Cable operators certainly would like to get some of those set-top box capital costs off the books, but at what price? The report rightly notes that cable operators "are likely ambivalent" about this idea, because they stand to lose control of important consumer-facing elements like the interactive program guide and navigation system, especially when a variety of interactive, two-way CableCARD "hosts" (i.e., digital set-tops and TVs) eventually reach the market. Also, an Apple TV box will be promoting iTunes content, and not necessarily the cable operator's vault of video-on-demand (VOD) fare.

"For the cable company, that would represent a potentially threatening loss of control of the consumer relationship," the analysts explain. No argument here.

Although the Bernstein report sees the CableCARD as a possible future route for Apple TV, I will be greatly surprised if that's a path Apple actually ends up taking. Apple, like the cable operators, isn't too keen on handing over control to anyone. With that in mind, I think Apple TV will play its over-the-top, download strategy to the hilt.

But even that strategy has some tough history to overcome. Many have come to market with "special" set-tops or boxes with Ethernet interfaces, believing customers will snap them up without hesitation. The truth is, very few have been successful at this strategy.

Akimbo Systems , for example, has stopped offering its Internet-fed content service to RCA-made set-tops, opting instead to distribute content through the AT&T Inc. (NYSE: T) HomeZone service and via other partnerships.

So confident were Cisco Systems Inc. (Nasdaq: CSCO) and The Walt Disney Company in the resurrected version of MovieBeam Inc. (which used datacasting, with a broadband strategy on deck) that they realized the best move would be to sell it to Movie Gallery, a movie rental store chain.
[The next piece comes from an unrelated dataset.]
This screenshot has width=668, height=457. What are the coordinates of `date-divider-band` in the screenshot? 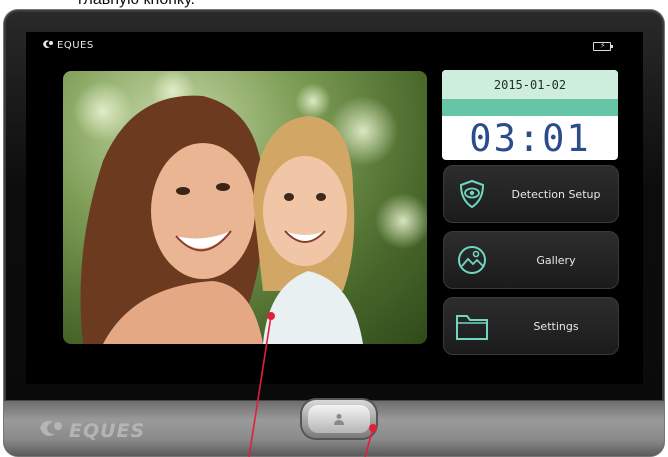 It's located at (530, 108).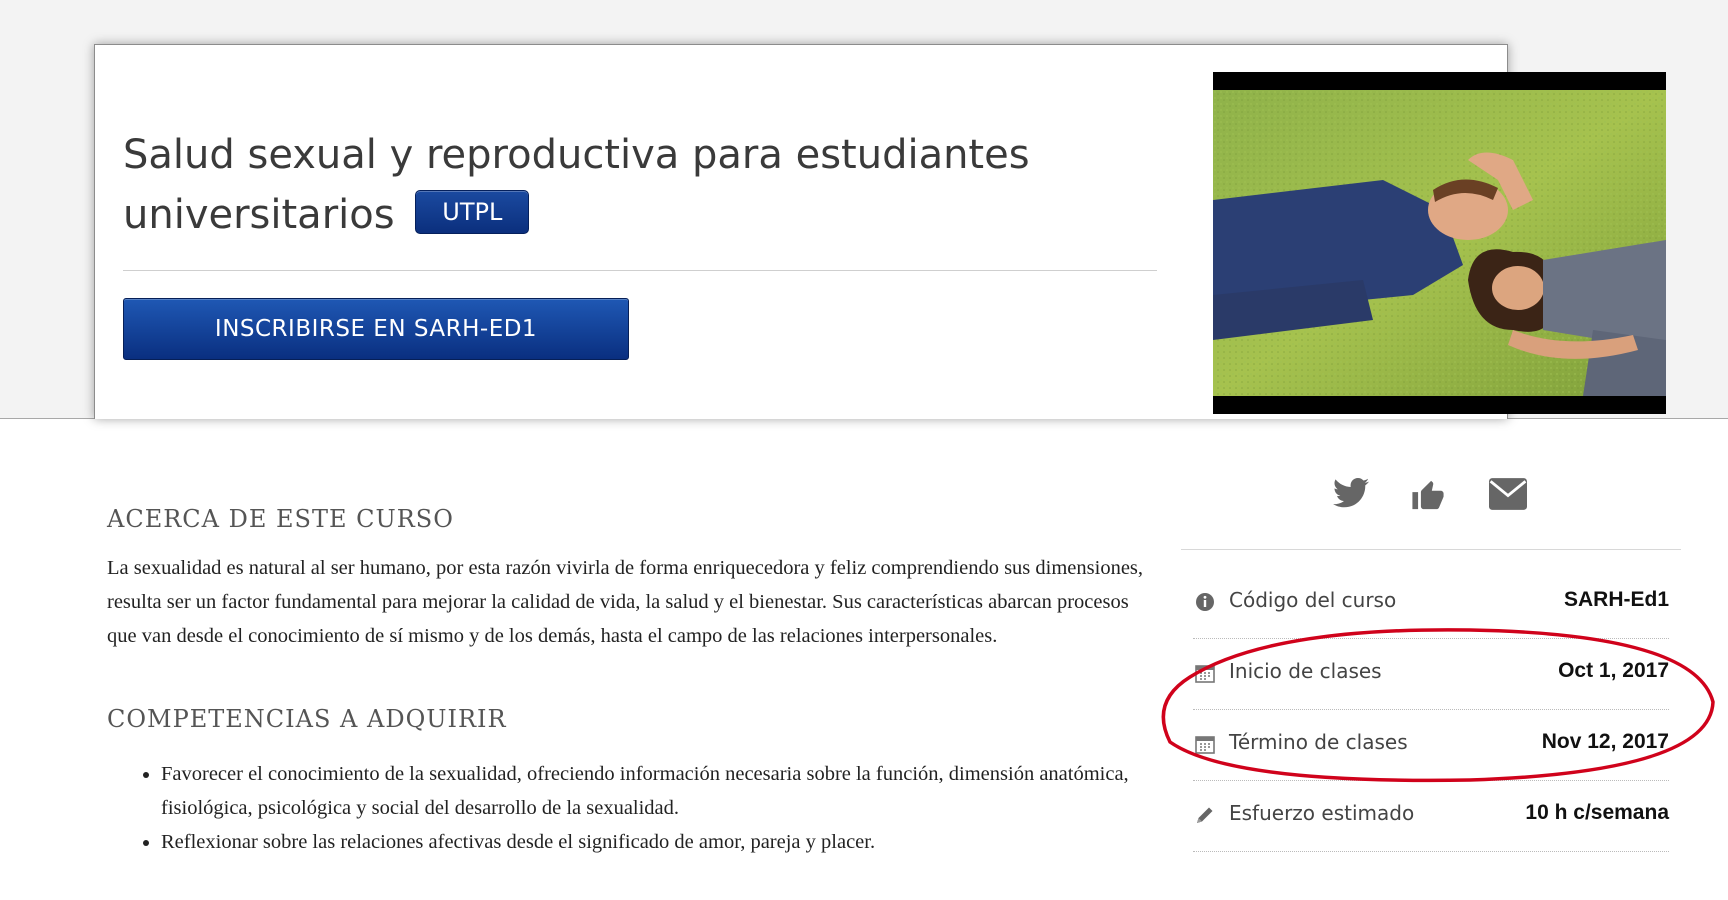 This screenshot has width=1728, height=900. What do you see at coordinates (1431, 550) in the screenshot?
I see `sidebar-divider` at bounding box center [1431, 550]. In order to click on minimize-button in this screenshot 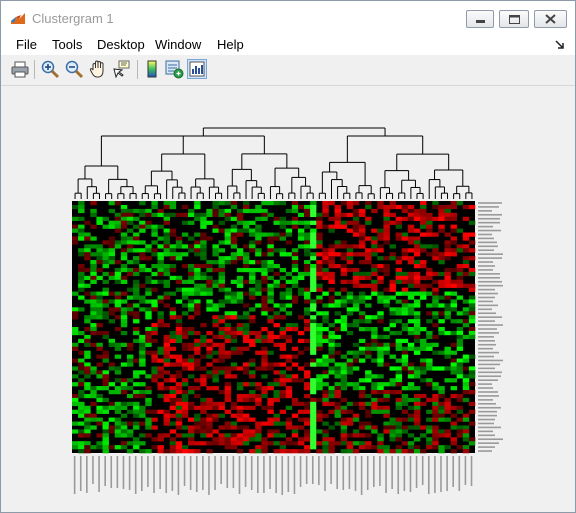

TiVo Inc. (Nasdaq: TIVO), of course, has a broadband content strategy that complements its bread and butter digital video recorder business, and has a sizable installed subscriber base (the company had 1.7 million "Tivo-owned" subs as of Jan. 31, 2007) to help get that rolling. But I'll be astonished if that strategy directly generates much subscriber growth, since 2.7 million TiVo customers still come by way of its phasing-out relationship with DirecTV Group Inc. (NYSE: DTV). Sure, TiVo might get some help from its relationships with Comcast Corp. (Nasdaq: CMCSA, CMCSK) and Cox Communications Inc. , but I'm not holding my breath, because there's no proof yet that many cable customers will pay a premium for those TiVo capabilities when they can pay the operator less for a more "generic" DVR.

The latest and greatest service that's supposed to strike fear into cable and other traditional TV service suppliers is VUDU Inc., which almost broke the hype meter when it came out in late April with deals with several name studios in tow. That service, like so many before it, will require a separate box. Good luck with that.

While Apple will probably find some tough sledding with its big-screen TV play, it's still hard to discount it completely. Out of all the players mentioned here, if I had to bet on one that will find a way to make it work, I'd push all my chips on Apple TV. But I'd do so believing that the money put on the table is probably as good as gone.